Les horaires de nuit mis a mal

Brève
12/04/2011

Le groupe PSA avait choisi l'usine de Rennes pour tester un nouvel horaire de nuit appelé « nuit variable ». Cet horaire basé sur un contrat à temps partiel de 28 heures par semaine est flexible. Il peut varier en fonction des besoins de la production et il permet de ne pas payer en heures supplémentaires. Avec le lancement de la 508, les heures en plus se multiplient.

C'est pour cela qu'une pétition revendiquant que l'horaire de travail soit de 35 heures payées 35, a circulé et que 150 ouvriers ont débrayé, le vendredi 8 avril.

Cela a suffi pour que la Direction annonce la suspension de la nuit variable jusqu'à la fin septembre, avec retour à l'horaire de nuit à 35 heures, avec effet rétroactif à partir du 28 février. Cela représente environ 300€ de plus sur la paie.

Rennes(Ille et Vilaine)

La pauvreté s'étend toujours

Brève
06/04/2011

Selon le président de la Banque alimentaire de Rennes, cette association aurait distribué en 2010 l'équivalent de deux millions de repas, des chiffres en augmentation de 15% en trois ans. 15% des bénéficiaires seraient des travailleurs pauvres et 5% des retraités.

De son côté, le directeur qui gère le 115 (plate-forme d'accueil des sans-abris) s'alarme d'une augmentation de 80% des appels entre l'année 2009 et 2010.

Telle est la situation révoltante qui s'installe dans un des pays les plus riches du monde au moment même où les grandes entreprises et les grandes banques affichent des bénéfices colossaux !

Saint-Brieuc (Côtes d'Armor)

Les paroles et les actes

Brève
05/04/2011

Il y a un an et demi, au cours de la lutte des travailleurs de Chaffoteaux contre les licenciements, les représentants de l'Agglomération avaient dénoncé haut et fort, la décision scandaleuse du groupe Ariston de fermer l'usine de Ploufragan et de licencier 207 salariés. À l'époque, ils n'avaient pas de mots assez durs pour qualifier le mépris des actionnaires et leur soif de profits. Ils avaient même évoqué la possibilité de les traîner devant les tribunaux.
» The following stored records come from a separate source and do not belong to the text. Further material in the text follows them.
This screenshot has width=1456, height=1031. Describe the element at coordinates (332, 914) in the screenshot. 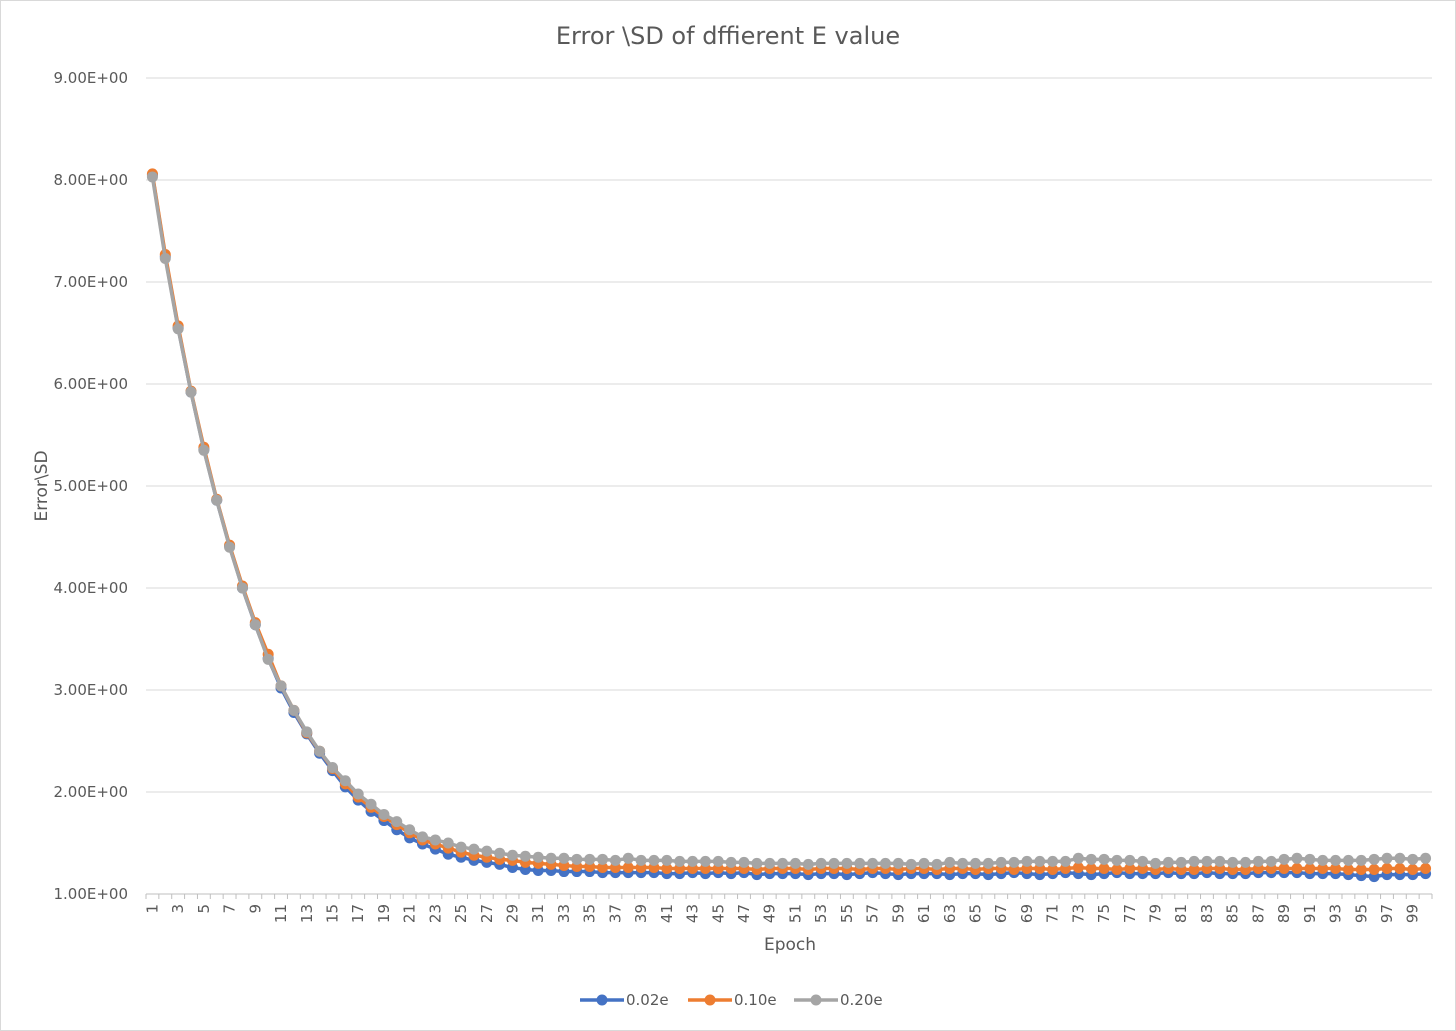

I see `x-tick-label: 15` at that location.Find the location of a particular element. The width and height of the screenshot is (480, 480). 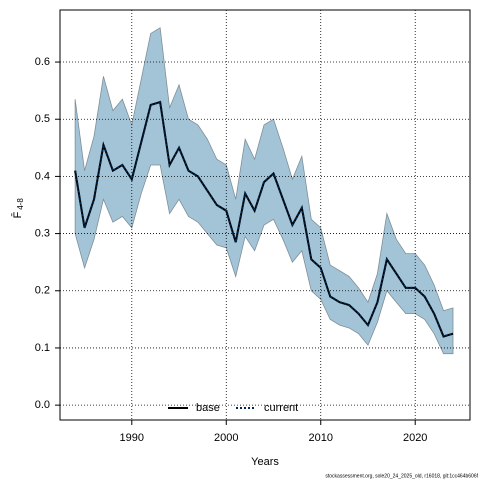

y-tick-label: 0.1 is located at coordinates (42, 348). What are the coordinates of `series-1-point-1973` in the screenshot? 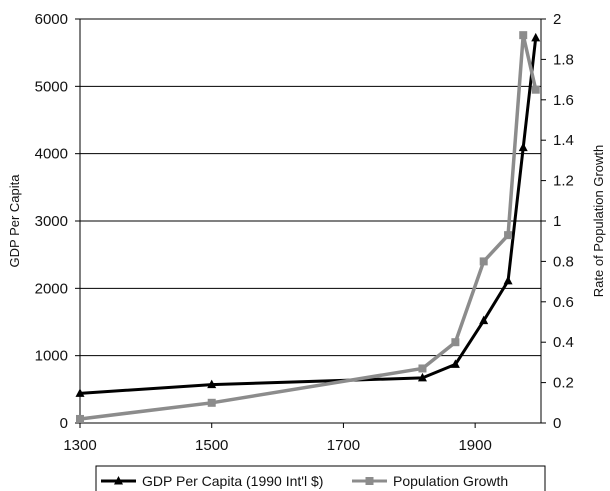 It's located at (523, 147). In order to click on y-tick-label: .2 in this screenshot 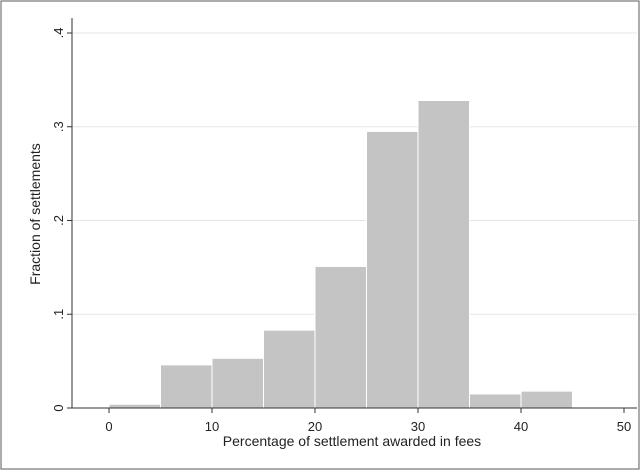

Tout cela semble bien loin aujourd'hui.

Lors de la séance du 31 mars 2011, la majorité de l'Agglomération a provisionné 1,8 millions d'euros pour racheter le site de Ploufragan. « Nous sommes en discussion avec le groupe Ariston » a déclaré le président socialiste de l'Agglo.

Le temps des « patrons voyous » semble bel et bien oublié puisque l'Agglomération est prête à faire des affaires avec eux. De l'argent public pour les patrons licencieurs, c'est le mépris pour les licenciés et en particulier pour celles et ceux qui n'ont toujours pas retrouvé de travail.